Dans la mythologie grecque, Gaïa, ou «Terre », est une déesse primordiale identifiée à la Déesse mère ou Terre-Mère, la terra mater des Romains. Elle dispense la nourriture et la vie aux hommes.  Il est très curieux que le pape François utilise ce vocable à de nombreuses reprises, alors qu’il a une consonance habituellement réservée aux traditions dites primordiales, aux initiés de diverses obédiences, ainsi qu’à des écologistes de la mouvance New Age. Dans son encyclique Laudate si, François préfère utiliser plus prudemment le vocable de maison commune.

Gaïa est l’ancêtre maternelle des races divines, mais enfante aussi de nombreuses créatures, les grands serpents et les monstrueux reptiles.  Elle apparaît comme une divinité chtonienne, puissance infernale, que l’on invoquait et à laquelle on sacrifiait des victimes de couleur claire.
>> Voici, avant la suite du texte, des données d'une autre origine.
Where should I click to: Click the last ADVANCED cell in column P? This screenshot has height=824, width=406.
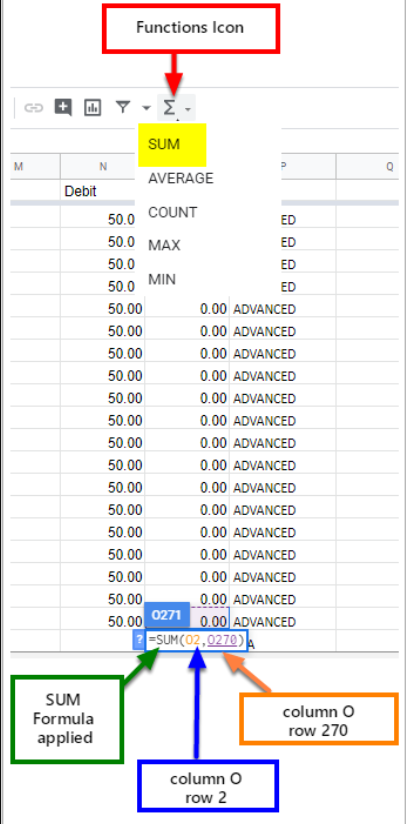coord(264,622)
Le culte de Gaïa est toujours associé à celui du Serpent.

Gaïa est la gardienne du pouvoir divin : c’est elle qui provoque la rébellion de son fils Cronos contre son père Ouranos qui représente le ciel et celle de son petit-fils Zeus contre Cronos. Elle dresse aussi ses fils monstrueux, les Géants et Typhon, contre Zeus. De cette façon, les Grecs ont voulu représenter les deux aspects de la nature : capable de créer la beauté harmonieuse, mais également capable de faire resurgir le chaos originel.  (D’après l’article Gaïa sur wikipedia.)
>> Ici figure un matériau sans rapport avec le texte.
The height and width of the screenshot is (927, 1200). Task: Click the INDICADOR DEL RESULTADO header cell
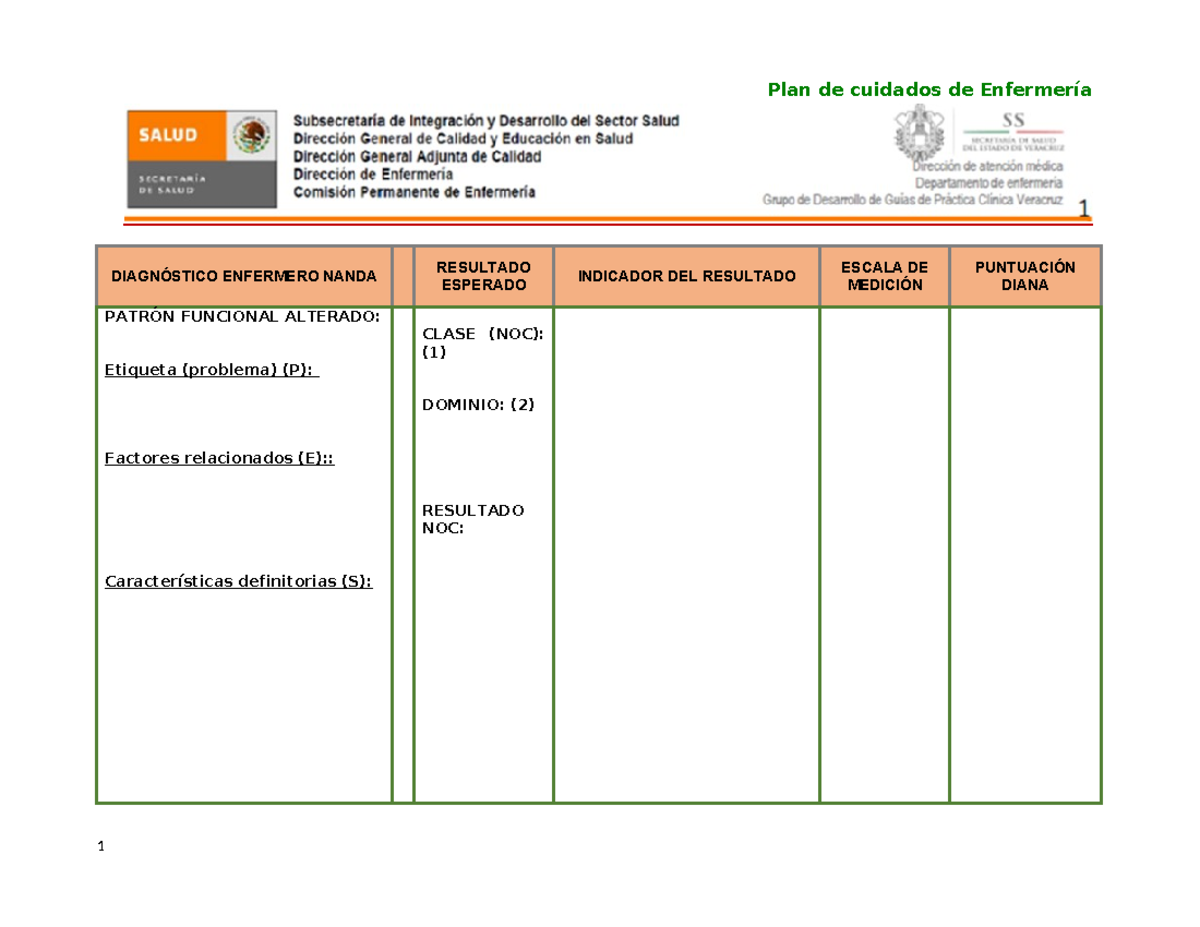[686, 275]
Gaïa est donc une divinité, un être suprême, l’essence même de l’âme universelle. Elle est présente sous une forme ou une autre, dans toutes les conceptions initiatiques, les rites secrets magiques, résurgences des mystères égyptiens et grecs, des cultes orphiques et de ceux voués à Mithra où les initiés pensaient devenir Dieu. Le rôle du serpent y est essentiel. Les rites d’initiation des mystères d’Eleusis tournent autour du serpent comme ceux de Delphes associé au culte du Python, le familier de Gaïa, la Terre Mère. En Inde, c’est le « Naga » le serpent qui est la personnification des énergies profondes de la Terre. Gaïa est aussi la divinité qui pouvait prédire l’avenir. Gaïa correspond à Aya, la déesse-mère babylonienne associée au soleil levant et à l’amour sexuel.

Dans la spiritualité New Age, elle est la divinité de la Terre Mère.